Try it: Your task is to output the entries below word for word.

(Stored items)

┄┄┄┄┄┄┄┄┄┄┄┄┄┄┄┄┄┄┄┄

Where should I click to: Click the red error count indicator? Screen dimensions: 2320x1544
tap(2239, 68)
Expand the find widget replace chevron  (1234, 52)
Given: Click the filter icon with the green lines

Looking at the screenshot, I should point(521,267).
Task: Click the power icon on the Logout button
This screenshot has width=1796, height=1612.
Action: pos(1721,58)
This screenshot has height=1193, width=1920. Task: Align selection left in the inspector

┄┄┄┄┄┄┄┄┄┄┄┄┄┄┄┄┄┄┄┄

Response box:
Where should I click to: Click the red error count indicator? Screen dimensions: 2320x1544
tap(2239, 68)
Expand the find widget replace chevron  (1234, 52)
Given: Click the filter icon with the green lines

Looking at the screenshot, I should point(521,267).
Task: Click the power icon on the Logout button
This screenshot has width=1796, height=1612.
Action: pos(1721,58)
This screenshot has height=1193, width=1920. Task: Align selection left in the inspector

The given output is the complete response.